The Rediscovery of the WPA Slave Narratives

Neglect and rediscovery

From Mississippi History Now, "WPA Slave Narratives," by Neil R. McMillen, on February 2005 -- These narratives and other slave sources were not always highly valued. Although the WPA Slave Narratives were soon deposited in the Library of Congress, and soon thereafter also made available to researchers on microfilm, they were rarely used by scholars from any discipline. Historians often complained that good first-person slave sources were unavailable. Answering his own question – “What is it like to be a slave?” – one historian declared in 1939, “We do not know. The slaves themselves never told.”

More recently, new perspectives in a new age of civil rights have resulted in a new appreciation for the personal testimony of the slave. Published for the first time in 1972, the WPA Slave Narratives are now the basic building blocks for new understandings of slavery. Sometimes called “history from the bottom up” or “community and culture history,” the resulting “new history” of American bondage examines day-to-day life in the slave quarters from the point of view of the slaves themselves. Where once historians had often found the slaves to be contented, docile, and imitative of whites, the new histories generally emphasize slave resistance and slave initiative, slave cultural adaptation, slave social institutions, and slave religious autonomy.

Today, no historian would deny the wisdom of Frederick Douglass (1817-1895). Writing in his own book of slave remembrances, this famous run-away slave and abolitionist declared in 1855 that no free man could truly understand the life of the enslaved, because he “cannot see things in the same light with the slave, because he does not, and cannot look from the same point from which the slave does.”

Problems and limitations

All significant slave occupations are represented in the WPA Slave Narratives, as are both large plantations and small farms. All of the respondents were elderly, of course. The average age was 85, and nearly one in every ten claimed to be 100 or more years old. All had been freed some seven decades before they were interviewed. Most had known slavery only in childhood or youth.

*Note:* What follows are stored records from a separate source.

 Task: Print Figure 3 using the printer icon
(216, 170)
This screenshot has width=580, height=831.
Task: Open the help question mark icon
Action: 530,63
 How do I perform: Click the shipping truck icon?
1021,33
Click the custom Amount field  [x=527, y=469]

Unfortunately, the quality of the interviews rarely matched the quantity. Few of the WPA interviewers were adequately trained. With the rarest exceptions, the interviews were not tape recorded and the finished transcripts were not so much word-for-word representations of what ex-slaves actually said, but reconstructions based on the interviewers’ memory or field notes. Nearly all of the interviewers were white southerners and most of them were women. Far too often the tone and even the content of the interviews reflected the white supremacist values of the 1930s. The WPA workers often patronized or insulted the ex-slave interviewees, reconstructing their speech in the crudest “plantation style,” referring to them as “old darkies,” or as “auntie” and “uncle.” Too often interviewers accepted Old South mythology as truth, assuming that all slaves were contented, all masters kind, and all plantations idyllic.

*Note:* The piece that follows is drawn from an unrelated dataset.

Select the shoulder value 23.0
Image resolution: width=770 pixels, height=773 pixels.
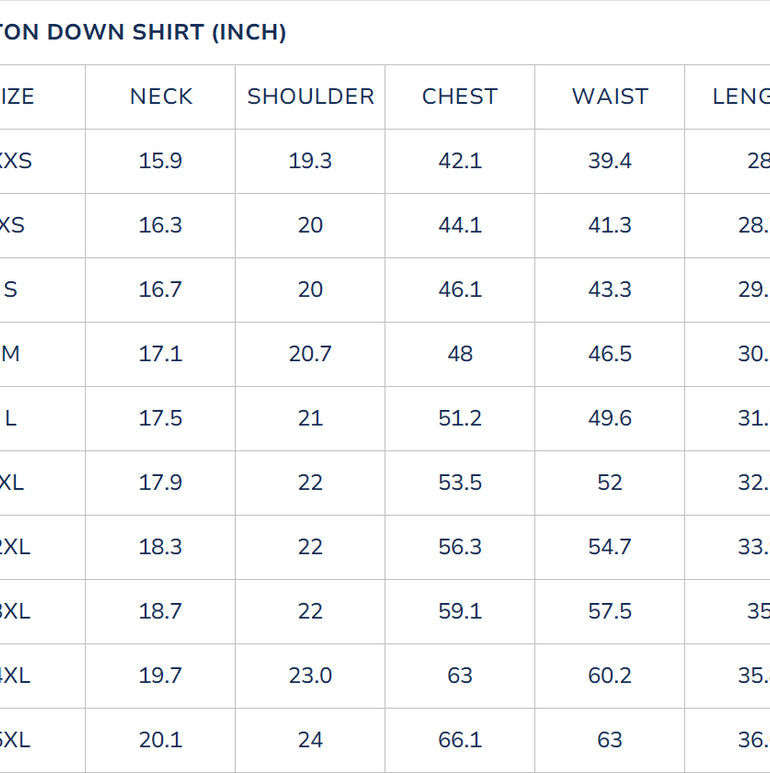tap(310, 676)
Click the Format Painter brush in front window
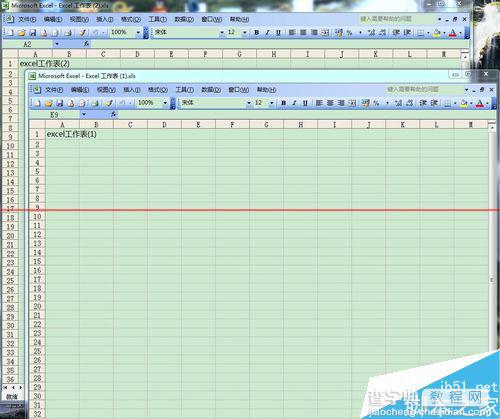 [109, 103]
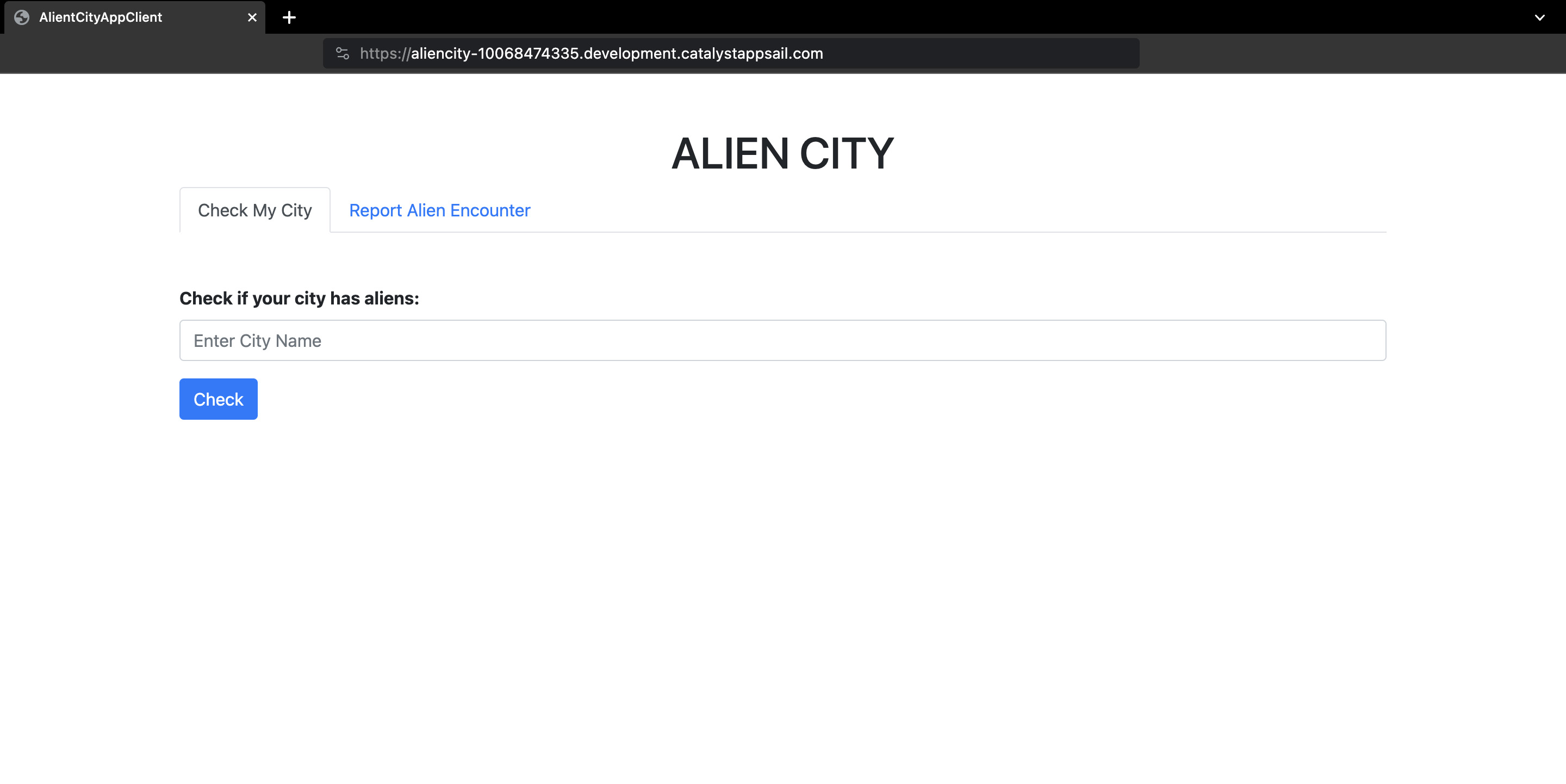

For their part, the elderly former slaves may have spent most of their lives as free persons, but such freedom as they had known was anything but free. In freedom, not less than in bondage, they had been kept in their “place” by Jim Crow laws and customs designed to ensure white supremacy. Not surprisingly, during the interview process former slaves often seemed uncomfortable and cautious, eager to please their interviewers by supplying the “right answers” and by wearing the mask of racial submission.

When 90-year-old Liza McGhee was interviewed in Marshall County, Mississippi, a WPA worker found her “hesitant about talking freely as she feared the white people were planning to enslave her again.” McGhee did indeed chose her words carefully. “I remember some things about old slave days,” she said, “but I don’t want to say nothing that will get me in bondage again. I am too old now to be a slave. I couldn’t stand it.” That her concerns were widely shared was suggested by another former slave, Martin Johnson, who informed an interviewer in another state that, “Lots of old slaves closes the door before they tell the truth about their days of slavery. When the door is open, they tell how kind their masters was and how rosy it all was.” Lots did, but not all.

In fact, some of Mississippi’s former slaves spoke so bluntly about harsh conditions and cruel treatment that state FWP officials, apparently offended by such candor, chose to violate WPA guidelines and not forward their narratives to the Library of Congress in Washington. Thousands of pages of “bad” slave memories were discovered in the Mississippi Department of Archives and History in the 1970s.

Conflicting memories

All historical documents present problems for those who read them. All require close, careful reading and rigorous comparisons with other documents. In this respect, as experts now agree, the WPA Narratives are not different from other historical data. The records left by slaves and the records left by slave owners are both valuable. Both can mislead, but both can inform. Used carefully, each can contribute to the larger picture of slave life.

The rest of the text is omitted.